━━ RECORDS FOR PROCESSING

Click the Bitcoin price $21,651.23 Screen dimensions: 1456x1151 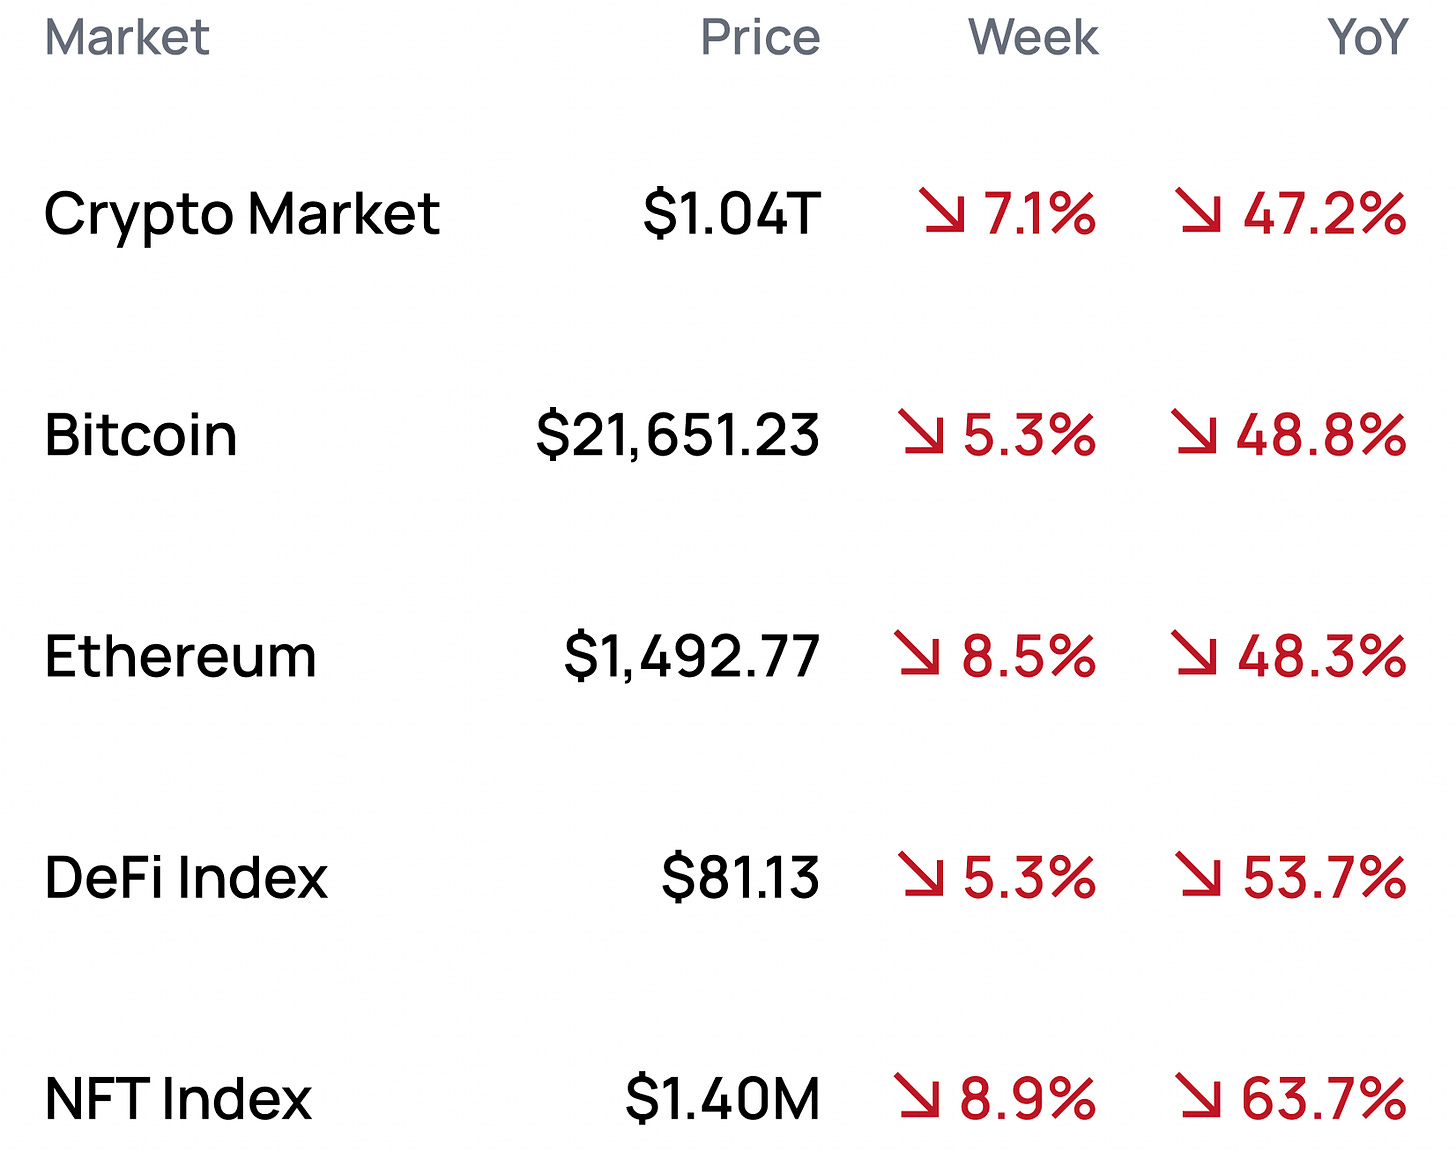tap(678, 435)
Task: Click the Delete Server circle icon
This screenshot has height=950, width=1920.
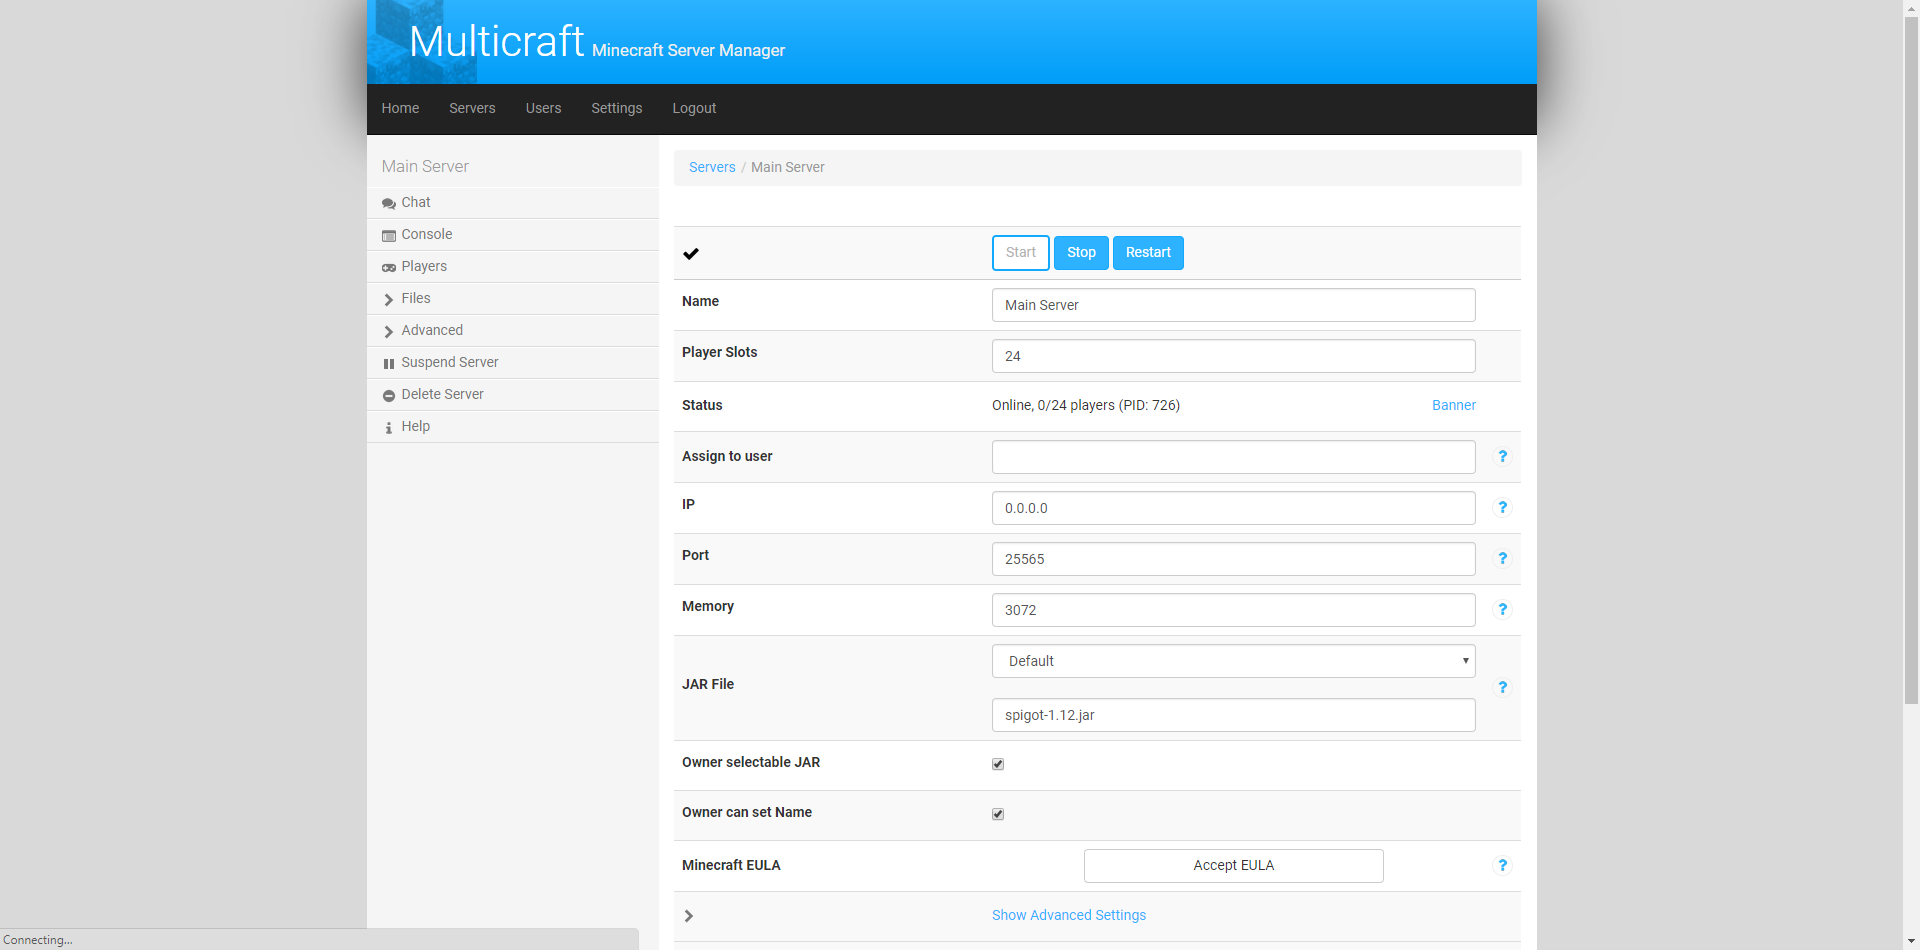Action: tap(388, 395)
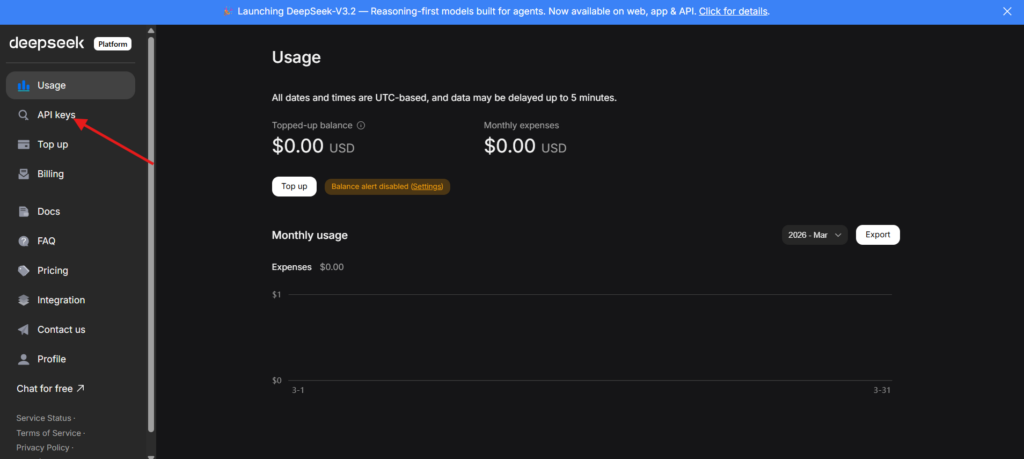
Task: Follow the 'Click for details' banner link
Action: click(734, 12)
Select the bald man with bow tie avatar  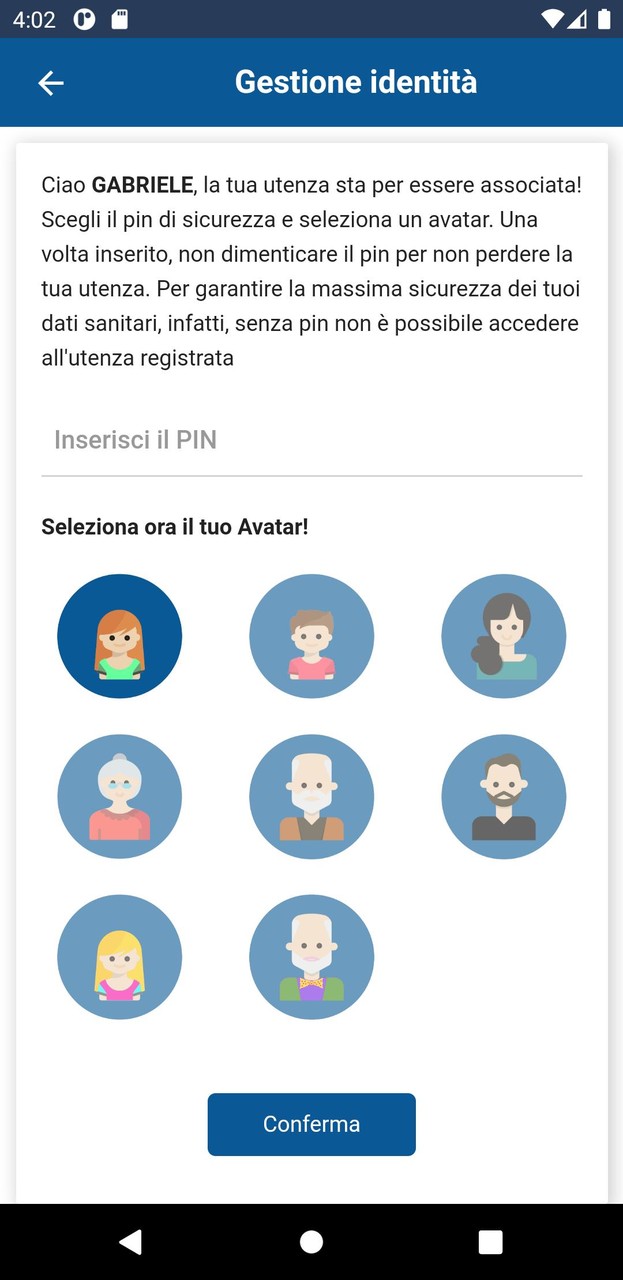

━━━━

> [PROMPT]
In the records above, find the line that contains "Task: Click the Delete Server circle icon". Print it and every later line exactly, omitting the pictures.

> [TASK RESPONSE]
Task: Click the Delete Server circle icon
This screenshot has height=950, width=1920.
Action: tap(388, 395)
Task: Follow the 'Click for details' banner link
Action: click(734, 12)
Select the bald man with bow tie avatar  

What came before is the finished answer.